The pictures in the listing below are to be skipped, while the lines between the line holding "Where should I click to: Expand" and the line holding "Click the Juejin logo icon", inclusive, are to be output exactly.

# # # # #

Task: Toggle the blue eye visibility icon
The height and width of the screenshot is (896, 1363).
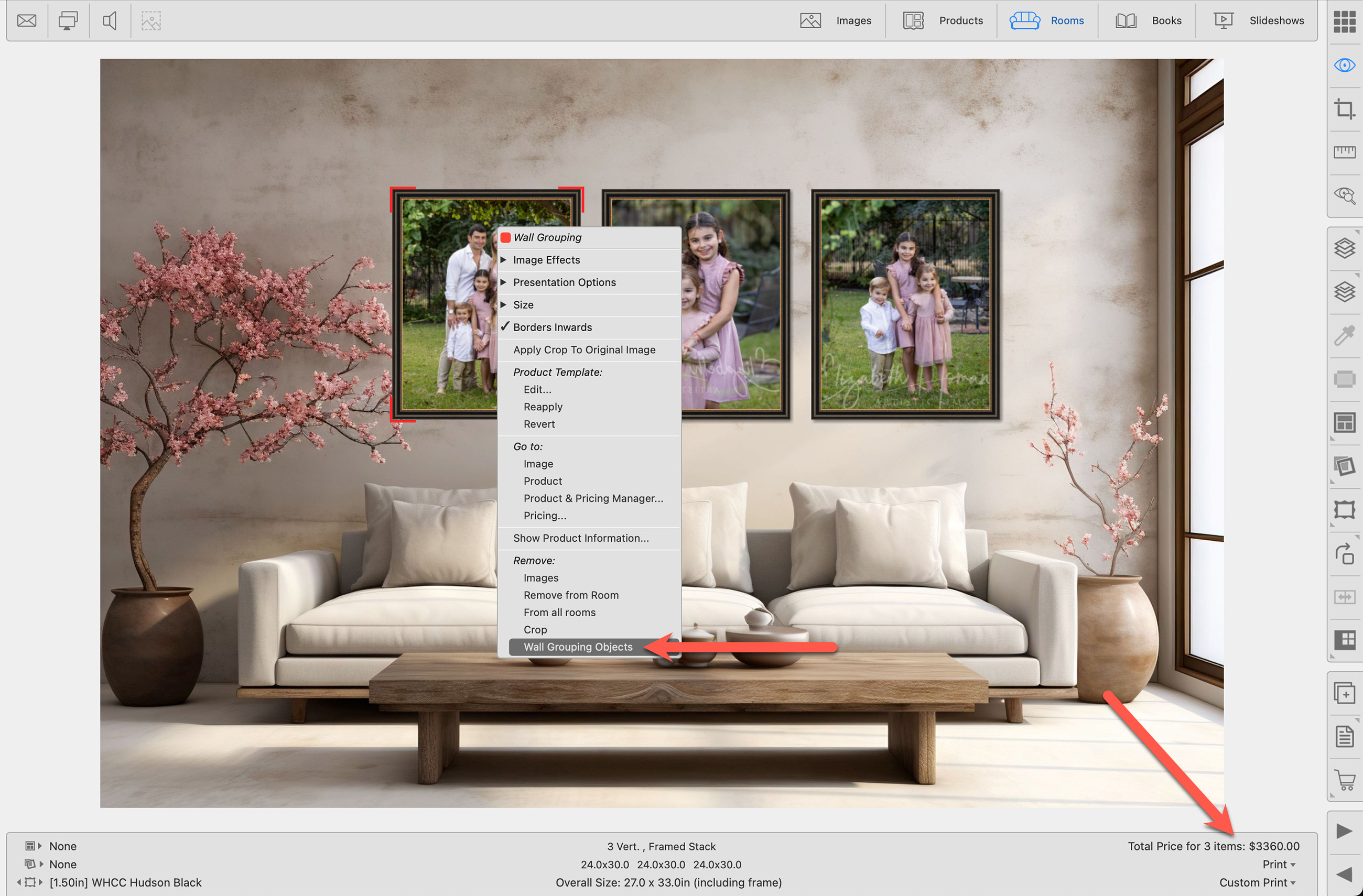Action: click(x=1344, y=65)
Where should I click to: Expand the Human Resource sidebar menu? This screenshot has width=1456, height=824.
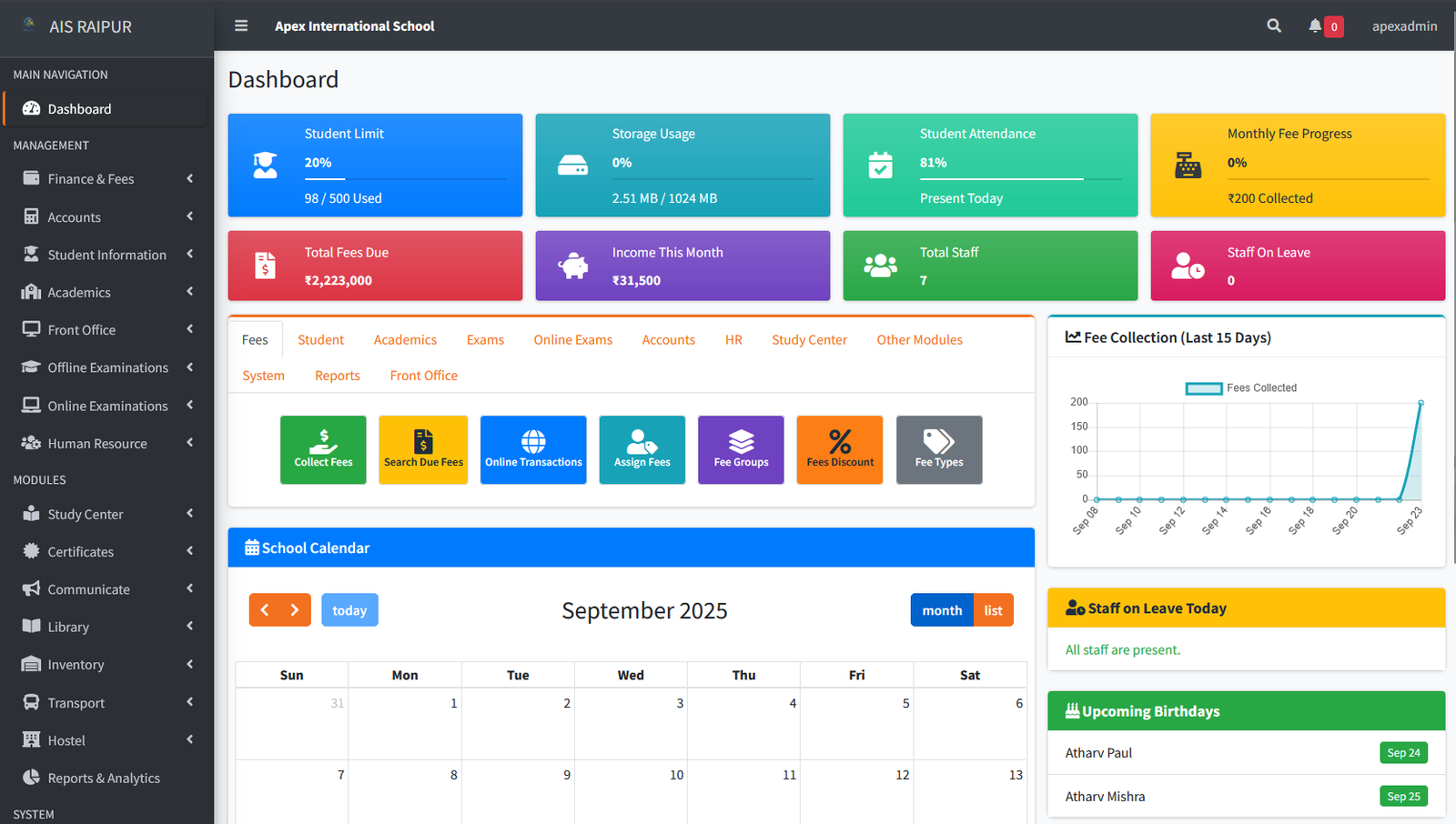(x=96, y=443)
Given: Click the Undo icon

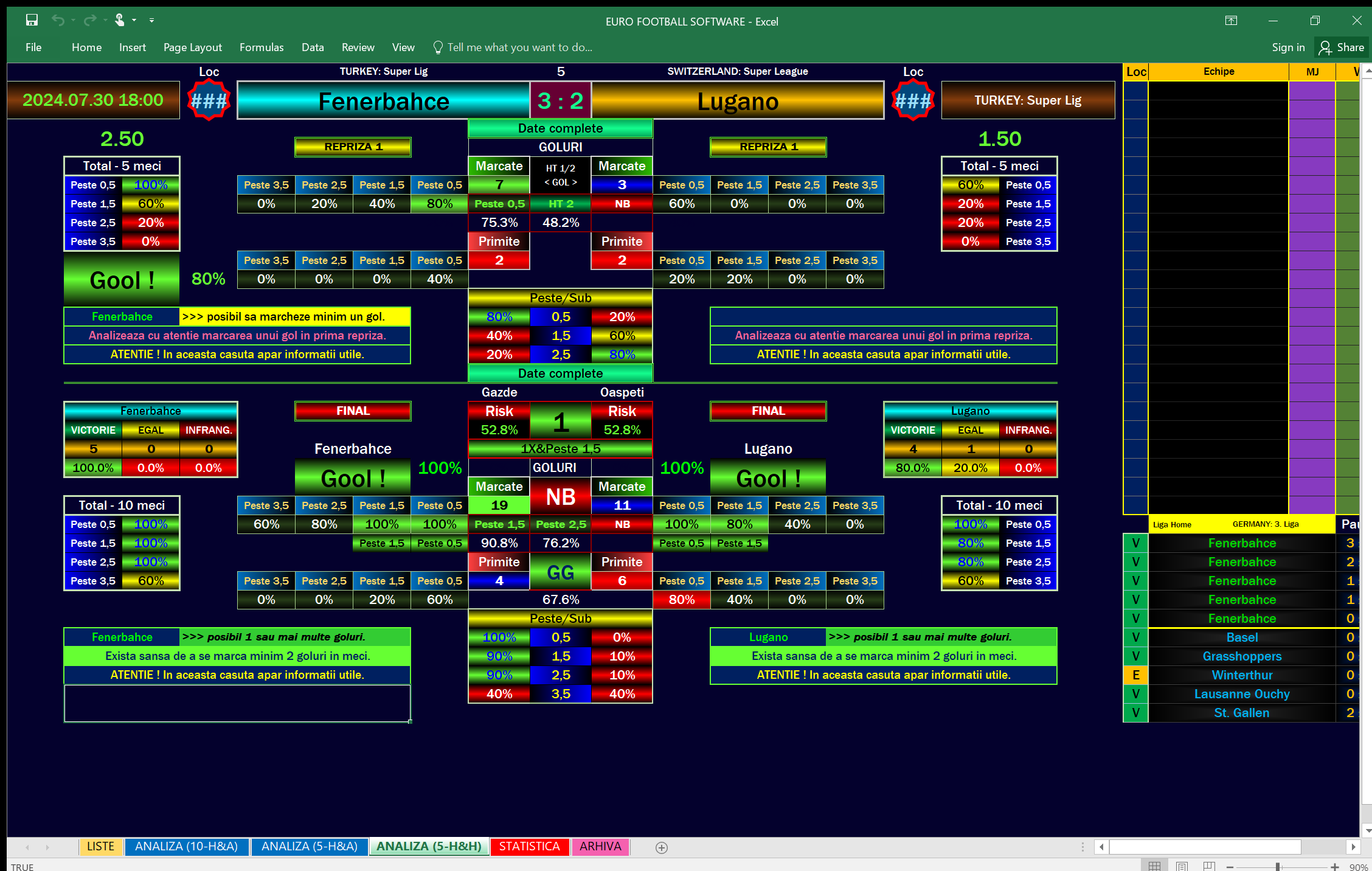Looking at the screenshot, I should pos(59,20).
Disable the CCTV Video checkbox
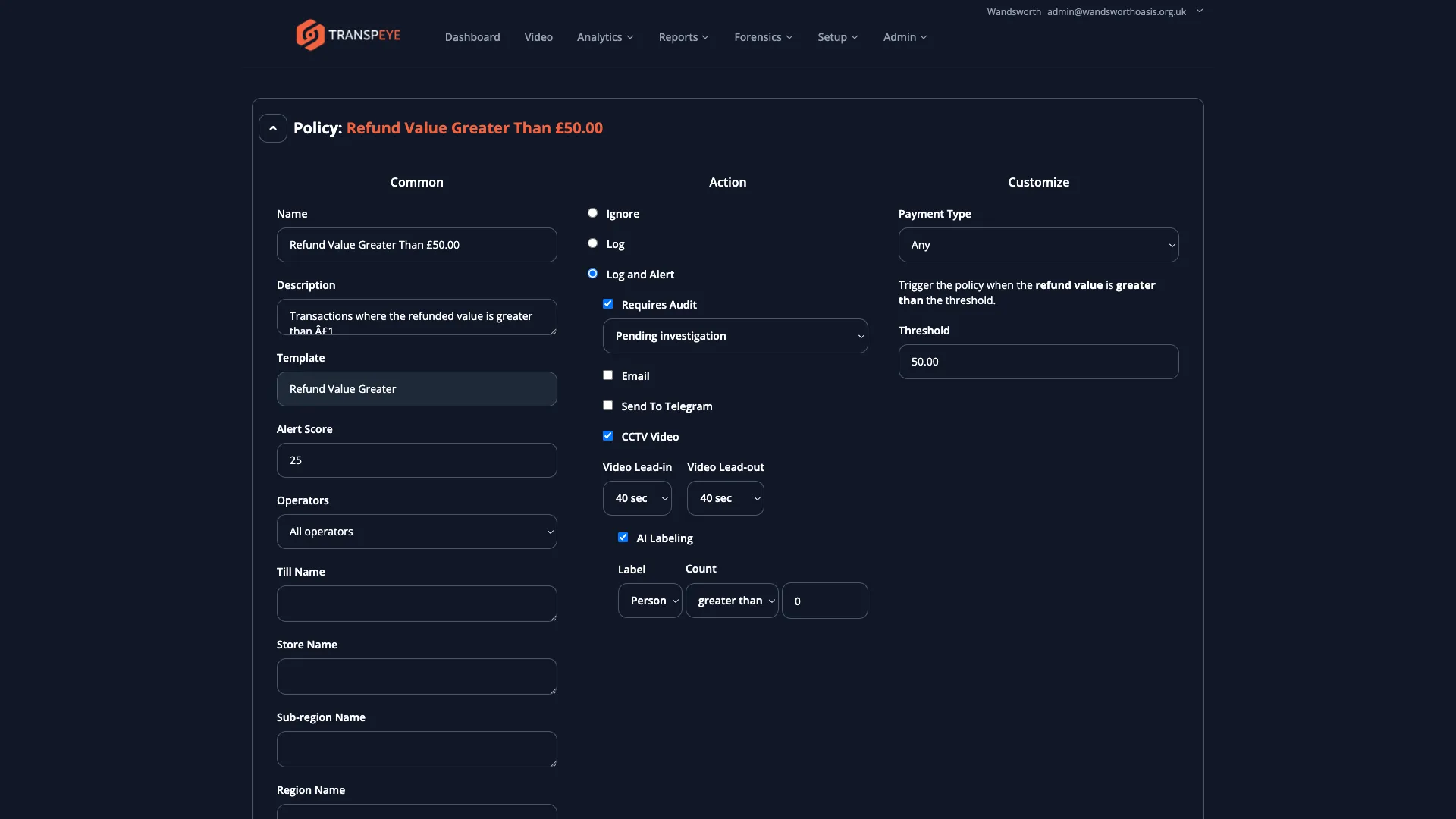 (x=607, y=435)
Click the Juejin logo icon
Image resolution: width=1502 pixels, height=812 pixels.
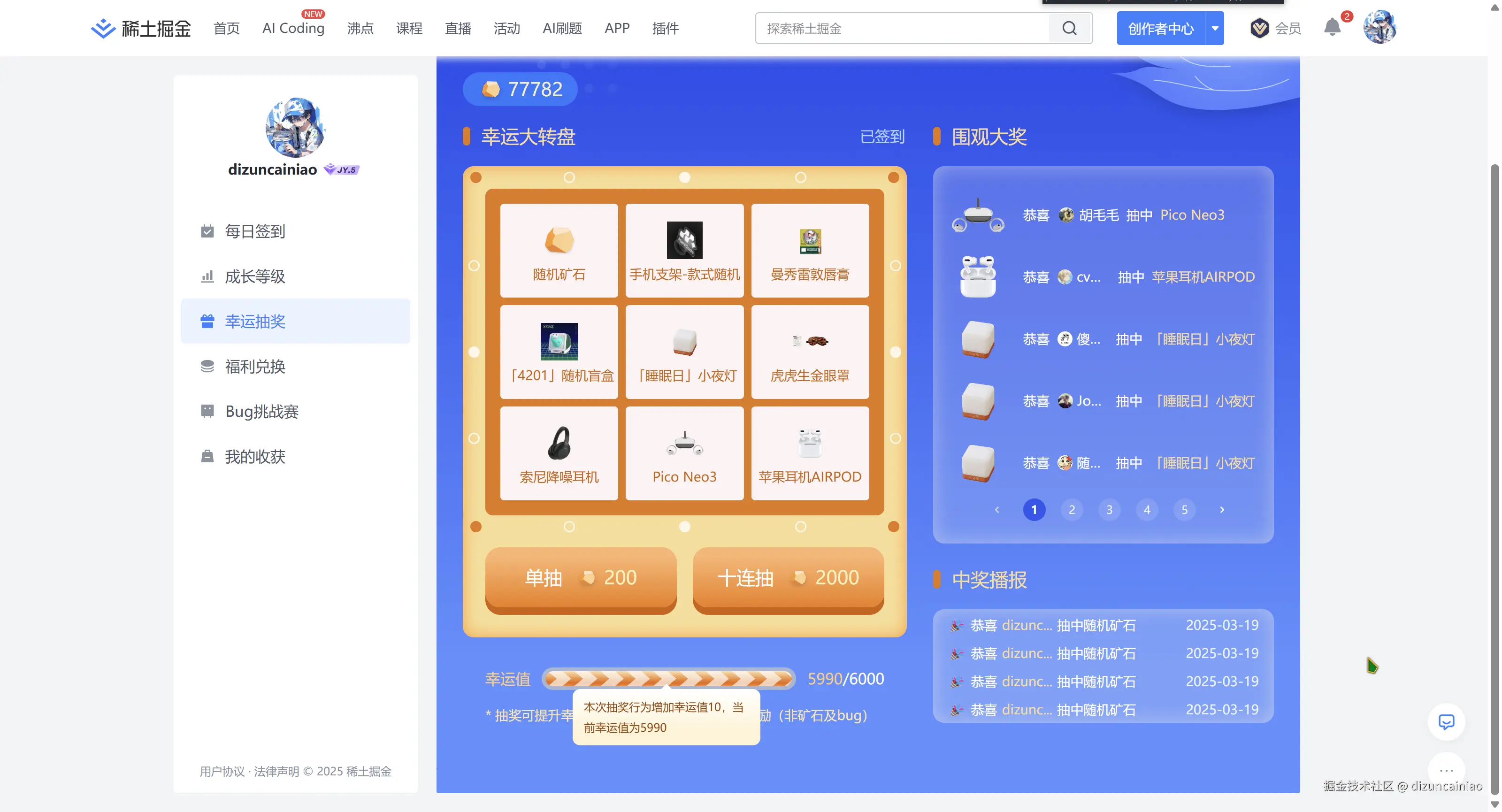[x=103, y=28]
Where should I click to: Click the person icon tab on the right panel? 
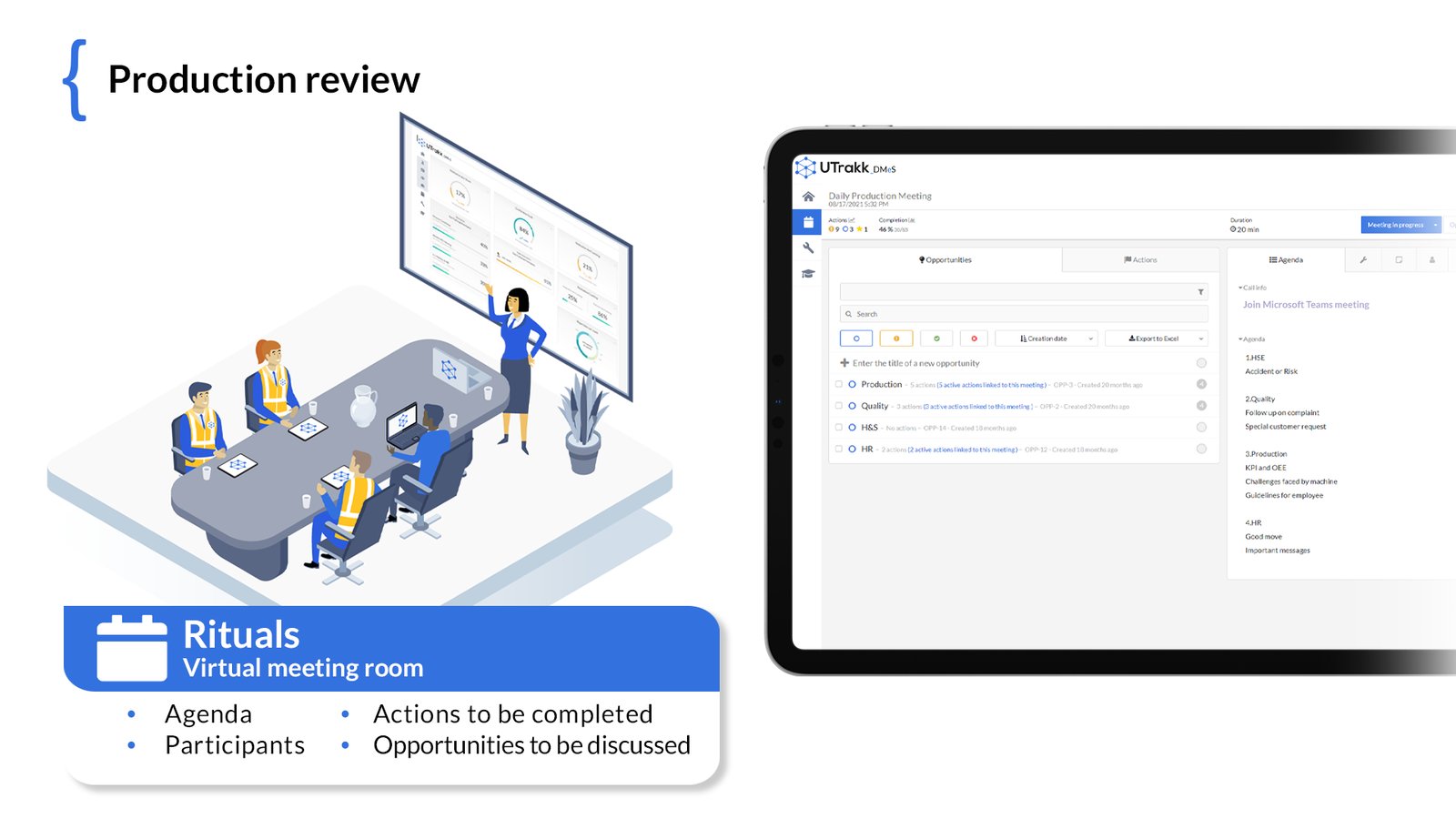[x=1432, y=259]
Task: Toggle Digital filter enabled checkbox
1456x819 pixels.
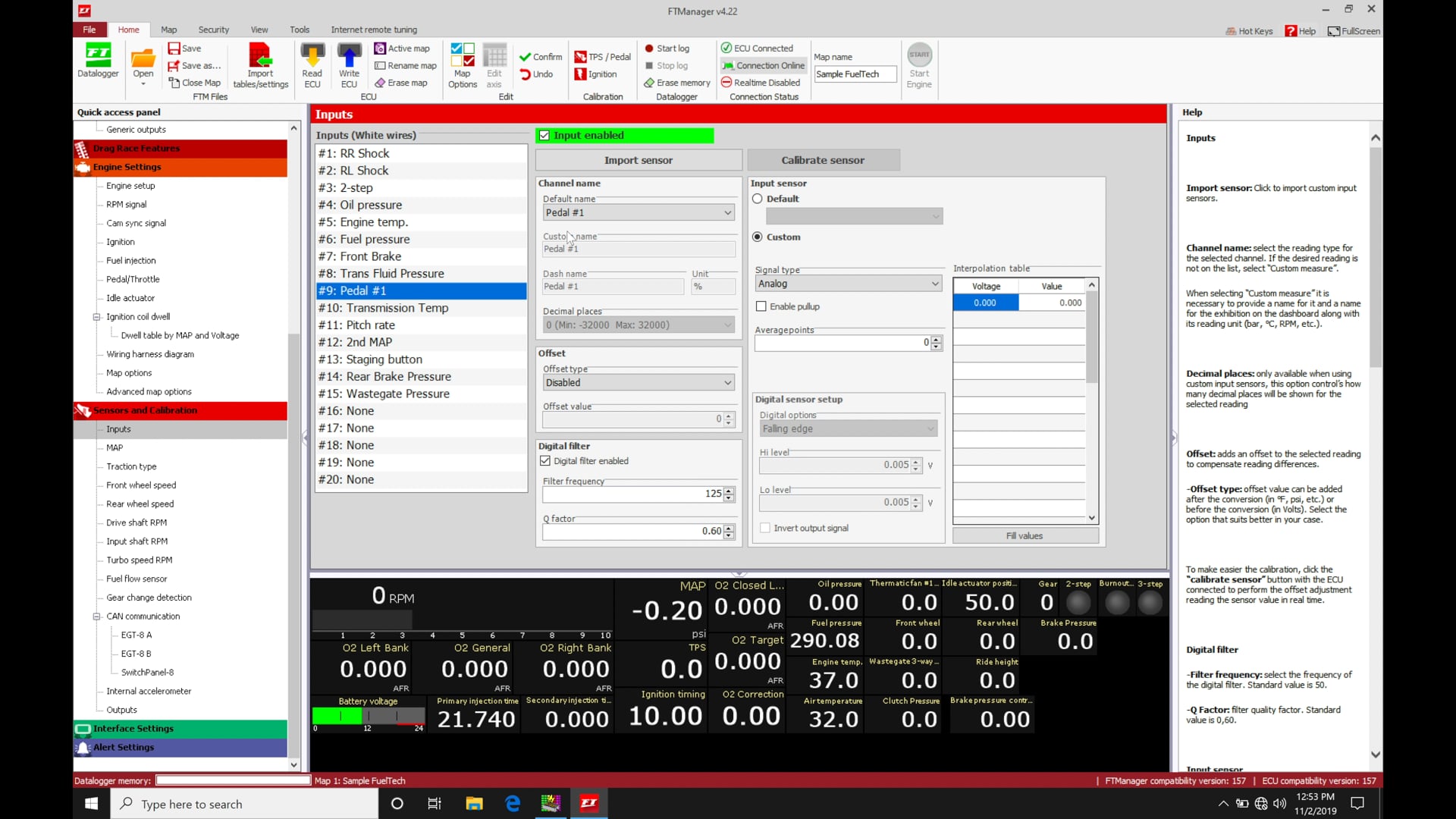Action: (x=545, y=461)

# # # # #

*Task solution*:
Where should I click to: Expand the Human Resource sidebar menu? This screenshot has width=1456, height=824.
(x=96, y=443)
Given: Click the Undo icon

Looking at the screenshot, I should pos(59,20).
Disable the CCTV Video checkbox
 (x=607, y=435)
Click the Juejin logo icon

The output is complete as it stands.